Exercise:
Reproduce the material word for word, starting at its first line and ending at the line that contains "Transactions (92, 496)", with both of those lines included.
══════════════════════════════
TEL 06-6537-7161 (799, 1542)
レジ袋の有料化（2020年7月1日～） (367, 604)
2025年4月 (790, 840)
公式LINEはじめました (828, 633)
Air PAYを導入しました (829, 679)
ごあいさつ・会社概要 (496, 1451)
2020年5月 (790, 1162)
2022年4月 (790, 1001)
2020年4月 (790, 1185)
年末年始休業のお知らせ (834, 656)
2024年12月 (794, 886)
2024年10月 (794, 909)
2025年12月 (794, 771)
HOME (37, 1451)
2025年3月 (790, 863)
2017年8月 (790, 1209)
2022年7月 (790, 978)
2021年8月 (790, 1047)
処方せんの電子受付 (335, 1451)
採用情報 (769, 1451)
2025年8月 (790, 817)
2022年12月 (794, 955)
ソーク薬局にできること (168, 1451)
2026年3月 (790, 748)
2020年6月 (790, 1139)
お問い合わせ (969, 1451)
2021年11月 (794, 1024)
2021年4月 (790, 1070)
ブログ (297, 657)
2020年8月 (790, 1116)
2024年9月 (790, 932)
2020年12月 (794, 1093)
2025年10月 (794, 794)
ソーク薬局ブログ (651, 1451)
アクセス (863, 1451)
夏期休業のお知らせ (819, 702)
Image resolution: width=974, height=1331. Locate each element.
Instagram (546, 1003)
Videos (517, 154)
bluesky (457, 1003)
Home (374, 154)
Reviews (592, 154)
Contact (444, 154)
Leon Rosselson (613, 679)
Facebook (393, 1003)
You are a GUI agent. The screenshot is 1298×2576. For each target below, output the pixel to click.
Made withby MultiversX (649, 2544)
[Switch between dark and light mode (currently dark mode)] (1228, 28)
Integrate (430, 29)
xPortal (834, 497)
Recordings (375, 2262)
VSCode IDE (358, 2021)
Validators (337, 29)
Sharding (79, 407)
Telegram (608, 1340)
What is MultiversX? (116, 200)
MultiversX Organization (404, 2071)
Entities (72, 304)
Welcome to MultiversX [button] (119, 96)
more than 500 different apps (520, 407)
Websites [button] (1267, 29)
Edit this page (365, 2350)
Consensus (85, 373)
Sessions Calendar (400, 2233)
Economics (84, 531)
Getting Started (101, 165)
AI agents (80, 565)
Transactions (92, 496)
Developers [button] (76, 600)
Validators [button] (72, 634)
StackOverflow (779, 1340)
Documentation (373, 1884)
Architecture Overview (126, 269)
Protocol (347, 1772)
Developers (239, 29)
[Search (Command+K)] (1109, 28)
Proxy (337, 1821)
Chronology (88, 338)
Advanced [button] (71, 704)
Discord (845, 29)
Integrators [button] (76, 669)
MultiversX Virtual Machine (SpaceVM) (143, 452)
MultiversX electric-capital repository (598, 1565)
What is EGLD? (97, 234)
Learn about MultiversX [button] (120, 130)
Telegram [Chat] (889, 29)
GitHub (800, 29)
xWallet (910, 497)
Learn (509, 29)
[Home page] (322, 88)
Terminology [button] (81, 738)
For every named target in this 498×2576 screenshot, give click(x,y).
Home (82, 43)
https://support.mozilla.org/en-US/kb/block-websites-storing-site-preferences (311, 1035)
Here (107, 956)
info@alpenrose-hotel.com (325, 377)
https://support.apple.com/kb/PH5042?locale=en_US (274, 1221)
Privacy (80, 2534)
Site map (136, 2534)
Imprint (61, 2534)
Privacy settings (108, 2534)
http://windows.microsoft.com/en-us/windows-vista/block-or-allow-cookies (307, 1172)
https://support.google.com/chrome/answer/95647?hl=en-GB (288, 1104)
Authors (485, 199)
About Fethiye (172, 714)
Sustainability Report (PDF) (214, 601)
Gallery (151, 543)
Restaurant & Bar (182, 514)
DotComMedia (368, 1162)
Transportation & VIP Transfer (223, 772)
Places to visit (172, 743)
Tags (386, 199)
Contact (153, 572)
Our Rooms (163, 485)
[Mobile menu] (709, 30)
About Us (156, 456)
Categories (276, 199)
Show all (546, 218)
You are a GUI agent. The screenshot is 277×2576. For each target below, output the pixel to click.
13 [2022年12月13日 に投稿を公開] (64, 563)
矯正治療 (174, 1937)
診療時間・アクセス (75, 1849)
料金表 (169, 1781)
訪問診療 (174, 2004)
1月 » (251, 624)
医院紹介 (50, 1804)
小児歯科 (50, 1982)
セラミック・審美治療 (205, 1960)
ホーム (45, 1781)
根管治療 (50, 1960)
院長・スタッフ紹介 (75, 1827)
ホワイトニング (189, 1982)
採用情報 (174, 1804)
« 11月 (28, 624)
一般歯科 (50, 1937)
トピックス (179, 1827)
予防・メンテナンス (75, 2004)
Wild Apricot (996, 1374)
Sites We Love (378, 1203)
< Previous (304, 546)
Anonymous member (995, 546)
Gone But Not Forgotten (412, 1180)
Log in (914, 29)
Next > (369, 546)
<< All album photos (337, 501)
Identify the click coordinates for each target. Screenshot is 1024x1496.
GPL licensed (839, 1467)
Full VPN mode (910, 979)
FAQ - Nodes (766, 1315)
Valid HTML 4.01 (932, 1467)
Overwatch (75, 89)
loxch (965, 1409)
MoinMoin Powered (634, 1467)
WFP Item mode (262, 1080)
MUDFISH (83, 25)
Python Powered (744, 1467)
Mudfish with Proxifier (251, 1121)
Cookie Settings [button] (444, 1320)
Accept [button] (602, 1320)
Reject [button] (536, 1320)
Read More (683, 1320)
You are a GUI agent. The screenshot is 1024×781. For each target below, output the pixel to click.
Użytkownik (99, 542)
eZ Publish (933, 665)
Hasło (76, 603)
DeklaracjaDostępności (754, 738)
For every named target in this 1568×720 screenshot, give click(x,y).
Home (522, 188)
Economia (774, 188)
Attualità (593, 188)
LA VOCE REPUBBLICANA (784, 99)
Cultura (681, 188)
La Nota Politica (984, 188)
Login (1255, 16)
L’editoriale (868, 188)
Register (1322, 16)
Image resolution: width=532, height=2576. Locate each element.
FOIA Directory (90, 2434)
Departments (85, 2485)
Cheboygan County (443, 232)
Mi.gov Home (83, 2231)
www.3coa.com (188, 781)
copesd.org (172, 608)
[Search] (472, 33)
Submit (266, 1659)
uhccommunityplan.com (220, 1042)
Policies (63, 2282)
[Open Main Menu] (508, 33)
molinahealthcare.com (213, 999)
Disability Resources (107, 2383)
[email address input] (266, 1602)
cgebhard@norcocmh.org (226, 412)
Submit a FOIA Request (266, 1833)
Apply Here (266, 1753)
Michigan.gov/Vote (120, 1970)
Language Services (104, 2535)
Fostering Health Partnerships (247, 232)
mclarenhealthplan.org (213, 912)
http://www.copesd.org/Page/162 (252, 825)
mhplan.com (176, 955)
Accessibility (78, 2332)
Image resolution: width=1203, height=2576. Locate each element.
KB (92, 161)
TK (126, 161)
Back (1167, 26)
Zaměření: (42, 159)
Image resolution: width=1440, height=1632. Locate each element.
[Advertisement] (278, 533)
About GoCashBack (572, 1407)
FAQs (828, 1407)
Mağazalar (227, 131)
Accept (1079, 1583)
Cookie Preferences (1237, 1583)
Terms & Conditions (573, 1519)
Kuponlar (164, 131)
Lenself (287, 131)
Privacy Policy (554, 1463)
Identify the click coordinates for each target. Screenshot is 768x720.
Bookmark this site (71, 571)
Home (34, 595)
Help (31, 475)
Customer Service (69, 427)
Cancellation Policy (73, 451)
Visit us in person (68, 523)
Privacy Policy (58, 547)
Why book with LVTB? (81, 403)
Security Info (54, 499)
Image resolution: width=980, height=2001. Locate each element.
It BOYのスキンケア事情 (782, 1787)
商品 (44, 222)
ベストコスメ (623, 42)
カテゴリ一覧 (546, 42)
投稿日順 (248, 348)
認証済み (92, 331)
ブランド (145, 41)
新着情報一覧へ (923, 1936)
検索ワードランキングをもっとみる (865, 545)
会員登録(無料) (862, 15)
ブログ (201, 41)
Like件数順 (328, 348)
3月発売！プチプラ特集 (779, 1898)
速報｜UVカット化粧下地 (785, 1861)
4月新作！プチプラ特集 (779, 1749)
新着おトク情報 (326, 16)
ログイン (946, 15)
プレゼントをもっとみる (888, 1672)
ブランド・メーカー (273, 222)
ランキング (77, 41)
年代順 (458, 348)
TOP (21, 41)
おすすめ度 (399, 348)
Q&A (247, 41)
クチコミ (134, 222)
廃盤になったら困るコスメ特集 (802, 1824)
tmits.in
══════════════════════════════
Complete response:
TEL 06-6537-7161 (799, 1542)
レジ袋の有料化（2020年7月1日～） (367, 604)
2025年4月 (790, 840)
公式LINEはじめました (828, 633)
Air PAYを導入しました (829, 679)
ごあいさつ・会社概要 (496, 1451)
2020年5月 (790, 1162)
2022年4月 (790, 1001)
2020年4月 (790, 1185)
年末年始休業のお知らせ (834, 656)
2024年12月 (794, 886)
2024年10月 (794, 909)
2025年12月 (794, 771)
HOME (37, 1451)
2025年3月 (790, 863)
2017年8月 (790, 1209)
2022年7月 (790, 978)
2021年8月 (790, 1047)
処方せんの電子受付 (335, 1451)
採用情報 (769, 1451)
2025年8月 (790, 817)
2022年12月 (794, 955)
ソーク薬局にできること (168, 1451)
2026年3月 (790, 748)
2020年6月 (790, 1139)
お問い合わせ (969, 1451)
2021年11月 (794, 1024)
2021年4月 (790, 1070)
ブログ (297, 657)
2020年8月 (790, 1116)
2024年9月 (790, 932)
2020年12月 (794, 1093)
2025年10月 (794, 794)
ソーク薬局ブログ (651, 1451)
アクセス (863, 1451)
夏期休業のお知らせ (819, 702)
Image resolution: width=974, height=1331. Locate each element.
Instagram (546, 1003)
Videos (517, 154)
bluesky (457, 1003)
Home (374, 154)
Reviews (592, 154)
Contact (444, 154)
Leon Rosselson (613, 679)
Facebook (393, 1003)
You are a GUI agent. The screenshot is 1298×2576. For each target below, output the pixel to click.
Made withby MultiversX (649, 2544)
[Switch between dark and light mode (currently dark mode)] (1228, 28)
Integrate (430, 29)
xPortal (834, 497)
Recordings (375, 2262)
VSCode IDE (358, 2021)
Validators (337, 29)
Sharding (79, 407)
Telegram (608, 1340)
What is MultiversX? (116, 200)
MultiversX Organization (404, 2071)
Entities (72, 304)
Welcome to MultiversX [button] (119, 96)
more than 500 different apps (520, 407)
Websites [button] (1267, 29)
Edit this page (365, 2350)
Consensus (85, 373)
Sessions Calendar (400, 2233)
Economics (84, 531)
Getting Started (101, 165)
AI agents (80, 565)
Transactions (92, 496)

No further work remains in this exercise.